Reader Matt Brown wonders:

What's the weirdest compliance question you ever had to answer?

Storm: A restaurant in Delaware wanted to do a promotion using a Virginia Basketball player’s mother during the early 2000s, not a stellar time in UVA basketball history. Delaware is also not in Virginia.

Reader Matt Brown also asks:

As a former American Eagle myself (I was there from 2005-2006 before transferring to Ohio State), I have to wonder...do you think the school benefitted by jumping to D-1? What, broadly. should a fan of a Patriot League type school expect out of their athletic department?
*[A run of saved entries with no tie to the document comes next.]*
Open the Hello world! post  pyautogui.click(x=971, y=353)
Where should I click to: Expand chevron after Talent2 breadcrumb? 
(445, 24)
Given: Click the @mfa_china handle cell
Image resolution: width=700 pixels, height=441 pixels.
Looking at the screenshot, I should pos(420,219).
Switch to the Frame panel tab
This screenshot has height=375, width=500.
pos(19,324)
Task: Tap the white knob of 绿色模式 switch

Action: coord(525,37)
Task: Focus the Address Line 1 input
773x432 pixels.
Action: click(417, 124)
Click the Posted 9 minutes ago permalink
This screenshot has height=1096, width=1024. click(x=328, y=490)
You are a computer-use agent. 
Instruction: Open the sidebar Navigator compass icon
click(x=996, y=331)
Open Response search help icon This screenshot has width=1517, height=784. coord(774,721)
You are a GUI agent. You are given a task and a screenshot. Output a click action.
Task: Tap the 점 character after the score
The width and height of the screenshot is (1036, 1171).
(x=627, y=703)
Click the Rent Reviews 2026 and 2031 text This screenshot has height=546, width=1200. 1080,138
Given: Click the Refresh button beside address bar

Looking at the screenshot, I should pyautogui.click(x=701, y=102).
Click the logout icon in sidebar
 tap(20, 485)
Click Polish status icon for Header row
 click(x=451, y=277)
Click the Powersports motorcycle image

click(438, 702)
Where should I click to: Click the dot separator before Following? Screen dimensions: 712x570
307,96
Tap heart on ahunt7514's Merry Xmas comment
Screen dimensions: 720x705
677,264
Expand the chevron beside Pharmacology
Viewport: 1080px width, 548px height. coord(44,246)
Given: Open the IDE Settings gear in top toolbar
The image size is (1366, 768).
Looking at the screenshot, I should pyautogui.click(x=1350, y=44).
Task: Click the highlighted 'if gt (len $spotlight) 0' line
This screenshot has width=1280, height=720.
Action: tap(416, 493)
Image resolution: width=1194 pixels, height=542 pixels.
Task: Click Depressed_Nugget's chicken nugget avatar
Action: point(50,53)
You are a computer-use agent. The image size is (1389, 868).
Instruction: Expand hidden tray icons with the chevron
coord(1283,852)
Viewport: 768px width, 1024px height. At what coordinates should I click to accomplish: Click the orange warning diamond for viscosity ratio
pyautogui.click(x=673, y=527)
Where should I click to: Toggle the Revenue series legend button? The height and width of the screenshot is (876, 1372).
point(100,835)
Storm: AU jumped to D-I back in 1973 after a lot of lower-level success. They were in the ECAC South which became the CAA in 1985 and then made the move to the Patriot League. It’s funny that you ask, because I wrote what I think was a five-page memo detailing why the move to the Patriot League was wrong. I somehow thought AU could compete with huge state schools like ECU and JMU regularly back then!

It goes back to wanting to compete at the highest level. But look at the schools in the Patriot League at the time: Lehigh, Lafayette, Bucknell, Colgate. They’re AU’s peers in a number of ways, more than JMU, ECU, W&M, and ODU were.

AU I think is a great example of what non-football playing or Patriot League schools can be. Barry Goldberg has been winning volleyball titles forever and has won NCAA tournament games. Steve Jennings is a world-class field hockey coach who gets teams to the NCAA tournament consistently. AU Men’s Soccer made the Sweet 16 out of the Patriot League, and Megan Gebbia has women’s basketball positioned for good things. The occasionally national champion in an individual sport (wrestling, swimming, track) is within reach. AU’s in a tough spot because it’s in DC competing with GW and Georgetown in many sports, but it’s international reputation and ability in providing them a great education in a world capital opens doors to recruits the world over.

***

Thanks again to David for hanging around with us and answering some of our questions. If you have additional questions for Dr.Popp about anything ticketing related, drop a comment below, send me a tweet, an email, or a Discord ping, and I’ll make sure they get sent over.

Thanks again for supporting Extra Points. Questions, comments, advertising inquiries, bulk-discount requests, story ideas and more can be sent to [email protected], or to @MattBrownEP on Twitter.

Join the conversation

or to participate.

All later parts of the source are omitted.